Tribunal Administratif de Limoges — Décision N° TA87-2001115

jeudi 4 août 2022

JuridictionTribunal Administratif de Limoges
SectionTribunal Administratif de Limoges
N° DossierTA87-2001115
TypeDécision
RecoursPlein contentieux
PublicationC
Formation1ère chambre
Avocat requérantDUBOIS DUDOGNON VILLETTE

Texte intégral

Vu la procédure suivante :

Par une requête enregistrée le 14 août 2020 et un mémoire enregistré le 21 juin 2022, la caisse régionale d'assurances mutuelle agricole (CRAMA) Centre Atlantique, représentée par Me Dubois, demande au tribunal :

1°) de condamner la communauté urbaine Limoges Métropole (CULM) à lui verser la somme de 11 641,25 euros en remboursement de la somme d'un même montant qu'elle a mise à sa charge par une saisie administrative à tiers détenteur en date du 9 octobre 2019, cette somme devant porter intérêt au taux légal à compter de cette dernière date ;

2°) de mettre à la charge de la CULM la somme de 3 000 euros au titre de l'article L. 761-1 du code de justice administrative.

Elle soutient que :

- si la CULM a mis à sa charge une somme d'un montant de 11 641,25 euros correspondant au remboursement de travaux de déblaiement et de mise en sécurité d'ouvrages publics rendus nécessaires par la chute d'un arbre le 6 mars 2017 appartenant à l'une de ses assurées, Mme A, il n'est pas justifié que les dégâts occasionnés par cette chute trouveraient leur origine dans un défaut d'entretien normal de cet arbre ;

- le lien de causalité entre la chute de cet arbre et le préjudice facturé à hauteur de 11 641,25 euros n'est pas établi ;

- sa responsabilité dans la survenue de ce sinistre n'est pas établie ;

- la CULM a saisi ses comptes par voie de saisie administrative à tiers détenteur de manière illégale.
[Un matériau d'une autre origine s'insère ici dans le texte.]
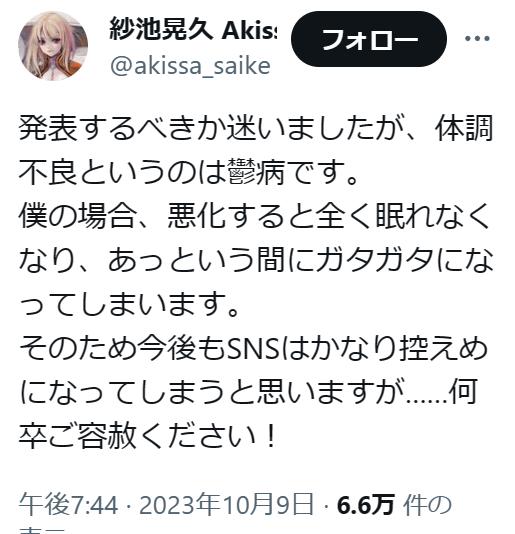Viewport: 515px width, 534px height.
Task: Open the anime girl profile avatar
Action: pos(53,46)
Par un mémoire en défense, enregistré le 20 octobre 2020, la CULM, représentée par Me Soltner, conclut au rejet de la requête et à ce que soit mise à la charge de la CRAMA Centre Atlantique une somme de 3 000 euros en application de l'article L. 761-1 du code de justice administrative.

Elle soutient que :

- la requête est irrecevable en l'absence de liaison du contentieux et en raison de sa tardiveté ;

- les moyens soulevés ne sont pas fondés.

Les parties ont été informées, en application des dispositions de l'article R. 611-7 du code de justice administrative, de ce que le jugement était susceptible d'être fondé sur le moyen relevé d'office, tiré de l'irrecevabilité, en raison de l'exception de recours parallèle, des conclusions indemnitaires présentées par la CRAMA Centre Atlantique, dès lors que les sommes ainsi réclamées, d'un montant identique à celles mises à sa charge par un avis des sommes à payer du 21 janvier 2019 dont le recouvrement a été poursuivi par une saisie administrative à tiers détenteur, auraient pu être obtenues dans le cadre du recours spécial prévu par l'article L. 1617-5 du code général des collectivités territoriales.

La CRAMA Centre Atlantique a présenté, par un mémoire enregistré le 1er juillet 2022, des observations, en réponse à ce moyen d'ordre public.

Vu les autres pièces du dossier.

Vu :

- le code général des collectivités territoriales ;

- le code de justice administrative.

Les parties ont été régulièrement averties du jour de l'audience.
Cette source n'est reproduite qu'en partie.